Many customers call our office and often the first question is always “how long will this take”. This is a dead giveaway that they have already spoken to one of the large, franchise contractors in our market who have a “sales presentation” approach. When a representative walks through your door, if he’s carrying a laptop and wants to “tell you about his company”, this is sales, not an inspection. We have heard numerous examples of three or four hour presentations, we feel for you…

A usual structural inspection should last approximately 30 minutes. Your inspector should immediately look at your home and the problem areas. He then should give you a list of repair options and the pros and cons of each. There is always more than one repair solution, sometimes there will be multiple ranging from a band-aid fix to a permanent solution. Make sure you get pricing on each option. An old trick is to give the customer “numerous” options when in reality they are being steered towards the only solution the contractor offers. Large franchises are in business to move product for a manufacturer. Hence, we hear (and see promotional materials) that say things like “round shaft piers are far superior to square shaft piers”. This is because the manufacturer only offers round shaft piers (which in Colorado are not preferred by Structural Engineers).

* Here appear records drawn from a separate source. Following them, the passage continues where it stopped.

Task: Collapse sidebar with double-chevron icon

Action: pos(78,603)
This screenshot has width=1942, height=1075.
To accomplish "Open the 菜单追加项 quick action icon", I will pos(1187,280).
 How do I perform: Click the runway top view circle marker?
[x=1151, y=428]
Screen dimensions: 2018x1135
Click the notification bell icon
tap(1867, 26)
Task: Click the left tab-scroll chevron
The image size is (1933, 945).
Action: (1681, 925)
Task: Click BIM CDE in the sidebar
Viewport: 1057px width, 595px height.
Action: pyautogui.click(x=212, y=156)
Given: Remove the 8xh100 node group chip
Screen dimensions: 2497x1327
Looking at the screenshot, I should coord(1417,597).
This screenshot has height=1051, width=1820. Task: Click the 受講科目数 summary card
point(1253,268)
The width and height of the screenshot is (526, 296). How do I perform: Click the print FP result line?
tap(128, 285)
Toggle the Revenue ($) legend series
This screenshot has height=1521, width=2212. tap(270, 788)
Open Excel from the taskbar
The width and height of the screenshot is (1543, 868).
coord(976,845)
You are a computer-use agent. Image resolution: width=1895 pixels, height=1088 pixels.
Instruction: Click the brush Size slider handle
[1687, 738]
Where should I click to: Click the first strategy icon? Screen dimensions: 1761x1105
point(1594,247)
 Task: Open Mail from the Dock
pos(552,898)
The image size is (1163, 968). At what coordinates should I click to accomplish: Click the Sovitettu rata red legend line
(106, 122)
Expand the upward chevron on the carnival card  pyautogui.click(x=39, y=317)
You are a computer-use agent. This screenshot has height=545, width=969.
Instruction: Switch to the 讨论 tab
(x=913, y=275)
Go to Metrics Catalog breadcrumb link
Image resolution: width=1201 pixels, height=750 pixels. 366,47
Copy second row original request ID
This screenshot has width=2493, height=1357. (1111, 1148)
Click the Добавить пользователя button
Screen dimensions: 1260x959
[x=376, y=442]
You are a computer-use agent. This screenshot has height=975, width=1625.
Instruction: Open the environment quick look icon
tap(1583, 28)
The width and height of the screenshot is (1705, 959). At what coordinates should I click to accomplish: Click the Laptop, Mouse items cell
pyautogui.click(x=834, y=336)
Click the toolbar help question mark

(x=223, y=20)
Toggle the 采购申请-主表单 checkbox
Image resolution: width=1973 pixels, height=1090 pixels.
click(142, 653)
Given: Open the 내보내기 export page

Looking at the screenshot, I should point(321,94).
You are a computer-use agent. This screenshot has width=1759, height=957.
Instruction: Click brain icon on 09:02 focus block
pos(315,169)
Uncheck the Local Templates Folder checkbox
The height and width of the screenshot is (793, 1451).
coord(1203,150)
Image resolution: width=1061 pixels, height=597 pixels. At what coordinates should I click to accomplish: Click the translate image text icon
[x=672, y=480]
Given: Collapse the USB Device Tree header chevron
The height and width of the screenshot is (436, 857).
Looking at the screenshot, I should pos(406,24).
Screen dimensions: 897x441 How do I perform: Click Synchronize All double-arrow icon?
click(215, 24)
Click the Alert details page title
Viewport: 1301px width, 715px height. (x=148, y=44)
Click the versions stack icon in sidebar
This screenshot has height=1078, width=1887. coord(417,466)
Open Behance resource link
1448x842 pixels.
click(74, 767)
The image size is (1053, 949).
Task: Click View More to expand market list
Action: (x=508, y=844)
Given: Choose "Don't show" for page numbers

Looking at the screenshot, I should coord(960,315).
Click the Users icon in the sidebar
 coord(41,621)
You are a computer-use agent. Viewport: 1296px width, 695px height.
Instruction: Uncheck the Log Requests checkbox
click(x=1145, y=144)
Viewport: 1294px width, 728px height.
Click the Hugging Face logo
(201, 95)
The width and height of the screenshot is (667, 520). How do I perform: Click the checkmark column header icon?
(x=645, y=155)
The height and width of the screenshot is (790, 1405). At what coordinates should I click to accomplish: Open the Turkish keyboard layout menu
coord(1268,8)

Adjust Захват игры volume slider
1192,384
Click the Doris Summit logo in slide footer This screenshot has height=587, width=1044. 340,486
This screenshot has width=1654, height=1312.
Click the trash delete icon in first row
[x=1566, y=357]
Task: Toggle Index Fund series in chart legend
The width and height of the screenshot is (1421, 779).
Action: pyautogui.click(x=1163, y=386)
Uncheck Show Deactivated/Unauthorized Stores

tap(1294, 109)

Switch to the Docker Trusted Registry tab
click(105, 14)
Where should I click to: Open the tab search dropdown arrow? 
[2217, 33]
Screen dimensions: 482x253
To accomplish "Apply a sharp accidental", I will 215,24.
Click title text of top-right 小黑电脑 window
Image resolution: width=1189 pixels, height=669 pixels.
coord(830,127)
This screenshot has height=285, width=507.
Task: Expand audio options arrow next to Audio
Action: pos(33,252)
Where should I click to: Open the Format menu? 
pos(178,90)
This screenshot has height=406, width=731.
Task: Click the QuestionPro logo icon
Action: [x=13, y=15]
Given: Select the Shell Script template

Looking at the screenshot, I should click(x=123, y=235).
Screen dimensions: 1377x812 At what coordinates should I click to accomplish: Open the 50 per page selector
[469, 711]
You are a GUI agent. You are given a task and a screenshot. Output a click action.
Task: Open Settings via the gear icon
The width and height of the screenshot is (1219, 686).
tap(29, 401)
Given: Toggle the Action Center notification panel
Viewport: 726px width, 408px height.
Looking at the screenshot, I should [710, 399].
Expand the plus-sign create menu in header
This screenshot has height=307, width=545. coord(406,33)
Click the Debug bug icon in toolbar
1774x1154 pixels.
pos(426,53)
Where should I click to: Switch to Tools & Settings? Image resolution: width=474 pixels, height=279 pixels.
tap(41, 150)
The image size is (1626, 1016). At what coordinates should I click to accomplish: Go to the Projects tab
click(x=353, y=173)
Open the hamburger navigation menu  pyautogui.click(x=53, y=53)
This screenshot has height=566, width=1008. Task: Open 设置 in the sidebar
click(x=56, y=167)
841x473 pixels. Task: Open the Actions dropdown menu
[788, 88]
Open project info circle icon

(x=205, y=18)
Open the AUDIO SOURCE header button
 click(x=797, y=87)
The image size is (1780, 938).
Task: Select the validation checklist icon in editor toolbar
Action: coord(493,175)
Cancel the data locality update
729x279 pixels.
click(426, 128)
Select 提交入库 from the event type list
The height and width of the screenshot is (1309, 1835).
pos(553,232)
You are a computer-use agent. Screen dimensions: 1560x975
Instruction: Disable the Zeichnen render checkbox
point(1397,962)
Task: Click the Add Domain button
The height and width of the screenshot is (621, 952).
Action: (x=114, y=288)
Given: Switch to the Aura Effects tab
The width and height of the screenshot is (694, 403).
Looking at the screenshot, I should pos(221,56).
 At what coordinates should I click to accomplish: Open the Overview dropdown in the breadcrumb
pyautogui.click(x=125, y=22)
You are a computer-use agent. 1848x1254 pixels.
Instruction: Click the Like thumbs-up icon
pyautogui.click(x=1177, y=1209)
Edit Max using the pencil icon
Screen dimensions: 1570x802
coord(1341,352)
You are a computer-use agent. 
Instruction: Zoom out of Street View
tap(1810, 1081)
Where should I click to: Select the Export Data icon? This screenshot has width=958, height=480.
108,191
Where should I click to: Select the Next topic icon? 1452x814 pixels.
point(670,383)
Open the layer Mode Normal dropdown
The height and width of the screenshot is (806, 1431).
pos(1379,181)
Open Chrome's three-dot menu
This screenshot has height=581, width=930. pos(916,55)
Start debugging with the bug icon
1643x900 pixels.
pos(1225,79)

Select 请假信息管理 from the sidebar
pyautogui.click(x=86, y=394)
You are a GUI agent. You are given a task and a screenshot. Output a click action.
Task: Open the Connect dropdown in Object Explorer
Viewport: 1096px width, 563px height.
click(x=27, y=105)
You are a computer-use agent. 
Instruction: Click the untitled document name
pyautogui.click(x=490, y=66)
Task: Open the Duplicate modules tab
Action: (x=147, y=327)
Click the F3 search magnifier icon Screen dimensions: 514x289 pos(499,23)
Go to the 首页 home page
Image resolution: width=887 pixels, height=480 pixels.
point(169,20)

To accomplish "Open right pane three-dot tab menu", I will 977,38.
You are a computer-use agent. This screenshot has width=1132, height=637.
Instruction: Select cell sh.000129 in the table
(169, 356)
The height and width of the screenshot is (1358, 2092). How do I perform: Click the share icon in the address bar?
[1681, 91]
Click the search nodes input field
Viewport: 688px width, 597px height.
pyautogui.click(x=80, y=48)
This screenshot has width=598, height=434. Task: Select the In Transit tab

Talk to your contractor about permitting and engineering. Many franchise contractors do not pull permits on structural jobs which is highly illegal or they will pull permits after the job is complete. On all structural jobs a permit must be displayed at the property in a clearly visible location. We have heard stories and received letters explaining that previous contractors have not pulled permits or even gone as far as posting another job permit to keep a customer happy (which is also illegal).

At the end of the day you, the customer should research the company you wish to do business with. Find someone you trust that is local, who will give you a range of repair options, who will answer their cell phone on a Sunday when things are failing. Not a company where you leave a voice-mail on a toll free, 800 number.